Features
- Replication without requiring external scripts
- Configuration in solrconfig.xml only
- Replicates configuration files also
- Works across platforms with same configuration
- No reliance on OS-dependent hard links
- Tightly integrated with Solr; an admin page offers fine-grained control of each aspect of replication
SOLR-561 tracks the original development of this feature.
Configuration
The new Java-based replication feature is implemented as a RequestHandler. Configuring replication is therefore similar to any normal RequestHandler.
Master
<requestHandler name="/replication" class="solr.ReplicationHandler" > <lst name="master"> <!--Replicate on 'startup' and 'commit'. 'optimize' is also a valid value for replicateAfter. --> <str name="replicateAfter">startup</str> <str name="replicateAfter">commit</str> <!--Create a backup after 'optimize'. Other values can be 'commit', 'startup'. It is possible to have multiple entries of this config string. Note that this is just for backup, replication does not require this. --> <!-- <str name="backupAfter">optimize</str> --> <!--If configuration files need to be replicated give the names here, separated by comma --> <str name="confFiles">schema.xml,stopwords.txt,elevate.xml</str> <!--The default value of reservation is 10 secs.See the documentation below . Normally , you should not need to specify this --> <str name="commitReserveDuration">00:00:10</str> </lst> <!-- keep only 1 backup. Using this parameter precludes using the "numberToKeep" request parameter. (Solr3.6 / Solr4.0)--> <!-- (For this to work in conjunction with "backupAfter" with Solr 3.6.0, see bug fix https://issues.apache.org/jira/browse/SOLR-3361 )--> <str name="maxNumberOfBackups">1</str> </requestHandler>
Note:
If your commits are very frequent and network is particularly slow, you can tweak an extra attribute <str name="commitReserveDuration">00:00:10</str>. This is roughly the time taken to download 5MB from master to slave. Default is 10 secs.

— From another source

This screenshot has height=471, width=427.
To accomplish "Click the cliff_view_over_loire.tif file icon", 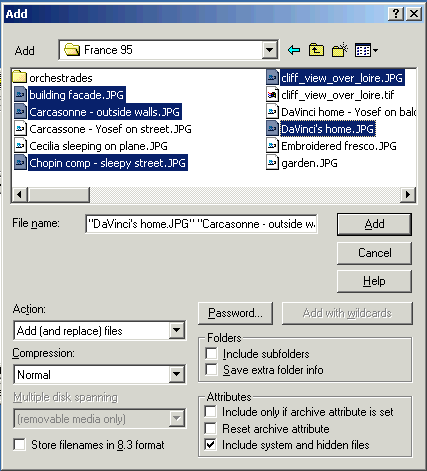I will coord(272,95).
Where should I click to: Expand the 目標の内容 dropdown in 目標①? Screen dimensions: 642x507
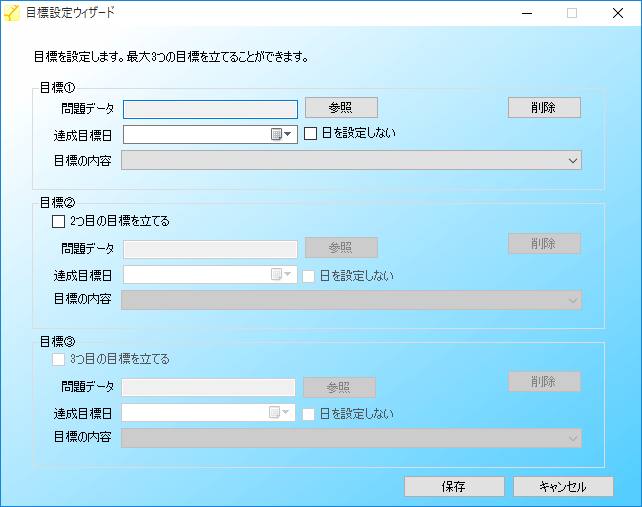tap(573, 160)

If you are using startup option for replicateAfter, it is necessary to have a commit/optimize entry also, if you want to trigger replication on future commits/optimizes. If only the startup option is given, replication will not be triggered on subsequent commits/optimizes after it is done for the first time at the start.
Replicating solrconfig.xml
In solrconfig.xml on the master server, in the replication request handler, include a line like the following:
<str name="confFiles">solrconfig_slave.xml:solrconfig.xml,x.xml,y.xml</str>
This ensures that the local configuration 'solrconfig_slave.xml' will be saved as 'solrconfig.xml' on the slave. All other files will be saved with their original names. (Note that the "confFiles" value is set to something else in the example shown above.)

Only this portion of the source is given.